Shredding the guitar in local grindcore band Wormrot is Rasyid. We chatted with him about our local grindcore scene and how a goat almost stole the show.
The man himself in the flesh! Tell us about yourself and how did you get started in music?
I first started playing the bass back when I was in secondary school before moving on to guitar. My friends and I enjoyed doing metal covers from bands like Metallica, Sepultura, etc. Gradually however my old mates and I lost touch, so I jammed a lot on my own and began writing my own songs. It was passion driven and it continued from there.
How did you come to be in Wormrot?
A story of fate. I reconnected with Arif, our Vocalist when I was buying CDs from him online. We were primary school friends back then and I would say music brought us back together. At that point, he was looking for members to form a band and I hopped on. We had a few trial and errors before finding the right fit (Fit is our third member’s name, pun intended) Fit, Arif and me got along like we were blood brothers, so there you have it – Wormrot.
For those who aren’t familiar with Wormrot, could you introduce the band in less than 10 words?
We are an aggressive band from Singapore.
Wormrot is a grindcore band. Can you tell me more about what grindcore is and what it is like in our local music scene.
Grindcore is punk played on cocaine or you can call it “Protest music”. When we formed the band, we didn’t know what grindcore was. Arif wanted to do death/grind which is essentially death metal and grindcore combined. My knowledge of that scene wasn’t strong and I didn’t force myself to be part of grindcore so most of my written pieces sounded more like punk rock than anything. From there, we slowly translated them to fit Grindcore. When we first started playing shows, we realised that we are a very small time band. We covered that by being drunk and just plunging into it. (laughs) From there, we started getting invites to show and for now, there’s only us and “Demisor.” Not everyone plays grindcore so when we came out; people were hyped up. We were never the “in-scene-kids” and more like outsiders. As the years went by, rumors started that we are arrogant and are being sell-outs because we got signed onto a label, (in the punk scene getting signed is not a good thing.) It didn’t bother us much. Gradually, our music started evolving, and now there are more melodies in our pieces. People are naturally more receptive now!
Word is spreading like wild-fire that you guys will be playing at Glastonbury, congratulations! What has been the highlight since being in the band?
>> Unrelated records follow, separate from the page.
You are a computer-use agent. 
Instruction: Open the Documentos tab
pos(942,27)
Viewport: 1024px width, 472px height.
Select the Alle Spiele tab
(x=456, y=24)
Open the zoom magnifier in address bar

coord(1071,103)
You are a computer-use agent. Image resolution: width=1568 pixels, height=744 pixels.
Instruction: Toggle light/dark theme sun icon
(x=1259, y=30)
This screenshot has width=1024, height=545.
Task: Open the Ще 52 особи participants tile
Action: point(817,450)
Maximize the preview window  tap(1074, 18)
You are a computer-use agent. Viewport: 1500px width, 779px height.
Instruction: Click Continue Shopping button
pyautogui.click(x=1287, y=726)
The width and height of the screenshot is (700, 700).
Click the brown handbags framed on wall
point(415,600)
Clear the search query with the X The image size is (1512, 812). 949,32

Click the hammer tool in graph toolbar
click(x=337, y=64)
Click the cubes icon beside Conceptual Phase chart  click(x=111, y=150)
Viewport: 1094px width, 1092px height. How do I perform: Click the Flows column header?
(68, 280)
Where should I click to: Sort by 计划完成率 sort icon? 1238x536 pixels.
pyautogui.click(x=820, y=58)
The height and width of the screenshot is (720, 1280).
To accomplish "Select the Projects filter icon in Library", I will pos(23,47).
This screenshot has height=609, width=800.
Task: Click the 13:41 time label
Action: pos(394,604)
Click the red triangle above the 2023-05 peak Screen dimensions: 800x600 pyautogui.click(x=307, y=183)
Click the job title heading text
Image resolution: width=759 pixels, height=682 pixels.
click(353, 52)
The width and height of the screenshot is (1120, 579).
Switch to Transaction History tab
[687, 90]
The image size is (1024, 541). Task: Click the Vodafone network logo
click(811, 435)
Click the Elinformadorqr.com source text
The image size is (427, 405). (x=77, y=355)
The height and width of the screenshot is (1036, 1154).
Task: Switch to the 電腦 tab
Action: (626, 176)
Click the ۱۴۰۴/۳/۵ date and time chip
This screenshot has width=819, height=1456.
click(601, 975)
The biggest highlight for us was when we were touring with a band called “Maruta” from the US and towards the end of the tour, we played on a farm in France. It is a punk squat, but they tried to cultivate a farm there. We had this goat stuck with us throughout the entire time. It even hung out with us during a show – pretending to be in-the-know. It was a funny experience because everyone was looking at the goat instead of us.
What was your first guitar? Curious question – have you ever named your guitars?
My first guitar was an Epiphone LP-100, and no I have never named any of my guitars!
How do you stay relevant in the grindcore industry after all these years? Any advice to give other musicians that have lost faith?
I don’t know if we stay relevant, but we stay true to what we want to do and who we are. If you lose your faith, then I think you should just drop it. But if you wish to pursue it, you have to understand there are a lot of sacrifices to be made. If you feel that it’s right and makes you happy, then you should go straight for it.
Is there an overarching philosophy that guides your life?
I don’t have one, I am the non-believer.
Your desert island choices for –
Film: Usual suspects. That was a great movie.
Music: Mariah Carey “When you believe.”
Any person in history for conversation: If I am being dramatic, my dad. But if I’m not dramatic and want to be relevant, Adam West.